Und nun die neue Situation, die Tatsache, dass sie schwanger war. Die sich immer wieder aufdrängende Frage, wie sich Kind und Karriere überhaupt vereinbaren ließen, oder ob sie in absehbarer Zeit ihren Job an den Nagel hängen müsste. Ob sie sich völlig aus dem Berufsleben verabschieden oder einfach nur einen ruhigen Posten in ihrer Behörde antreten würde. Auf dem Abstellgleis?
Die Delegation der Bundesanwaltschaft mühte sich seit über einer Stunde mit einer Power-Point-Präsentation in einem der Besprechungsräume ab. Die Referenten des Innenministers machten sich unentwegt Notizen und wechselten an neuralgischen Stellen vielsagende Blicke.

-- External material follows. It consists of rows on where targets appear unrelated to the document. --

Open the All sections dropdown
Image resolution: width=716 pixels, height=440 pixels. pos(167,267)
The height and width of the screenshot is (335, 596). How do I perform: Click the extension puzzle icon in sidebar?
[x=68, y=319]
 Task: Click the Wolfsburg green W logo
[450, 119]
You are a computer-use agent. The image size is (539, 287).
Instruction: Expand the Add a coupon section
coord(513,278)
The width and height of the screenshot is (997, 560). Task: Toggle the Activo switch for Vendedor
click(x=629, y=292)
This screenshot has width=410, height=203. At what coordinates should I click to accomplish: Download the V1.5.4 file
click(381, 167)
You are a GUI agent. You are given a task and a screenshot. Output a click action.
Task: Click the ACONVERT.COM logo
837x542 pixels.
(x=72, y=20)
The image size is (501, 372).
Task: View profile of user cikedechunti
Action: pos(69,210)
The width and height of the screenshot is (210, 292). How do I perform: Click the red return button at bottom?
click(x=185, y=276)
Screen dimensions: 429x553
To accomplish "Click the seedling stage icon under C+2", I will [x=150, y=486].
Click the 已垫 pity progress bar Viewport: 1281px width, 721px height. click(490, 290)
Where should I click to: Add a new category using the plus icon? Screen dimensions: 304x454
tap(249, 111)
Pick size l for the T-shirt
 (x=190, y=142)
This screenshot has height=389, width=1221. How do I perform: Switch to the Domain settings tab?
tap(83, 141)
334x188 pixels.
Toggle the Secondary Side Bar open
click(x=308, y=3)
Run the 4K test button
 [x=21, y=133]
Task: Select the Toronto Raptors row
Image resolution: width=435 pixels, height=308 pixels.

Der Vortragende Martin Rosner war ein Kollege aus Karlsruhe, der die Gruppe der Bundesanwälte leitete, die sich mit islamistischer Gefährdung beschäftigte. Er sprach ruhig und besonnen, ließ immer wieder eine neue Folie erscheinen, die seine Worte noch einmal
grafisch verdeutlichte. »Und so kommen wir zu dem Schluss, dass die Ergebnisse der Kollegen vom Verfassungsschutz insgesamt vier Moscheen im Bundesgebiet ausgemacht haben, die als salafistische Hotspots bezeichnet werden können. Orte, wo mögliche Anschläge geplant werden. Zwei davon befinden sich hier in der Hauptstadt, die genauen Lagebilder stellen wir zur Verfügung. Die beiden anderen liegen in Nordrhein-Westfalen.«
Ein Referent des Innenministers, ein junger Mann, der im Anzug geboren worden zu sein schien, meldete sich zu Wort, er hob den Stift, als sei er in der Schule. »Wir sollten bitte in diesem Zusammenhang das Thema Geldströme vorziehen.«
»Wir haben diverse Quellen identifiziert und versuchen zunächst, über die steuerliche Rechtslage eine Handhabe zu bekommen. Auch in Berlin sind es Gruppierungen, die in familienähnlichen Strukturen leben und die Teile ihres Geldes diesen Moscheen zukommen lassen«, schaltete sich Lisa mit ruhiger und fester Stimme ein. Das war ihr Terrain. Sie kannte alle Akten und wusste, dass sie auf diesem Gebiet selbstsicher auftreten konnte.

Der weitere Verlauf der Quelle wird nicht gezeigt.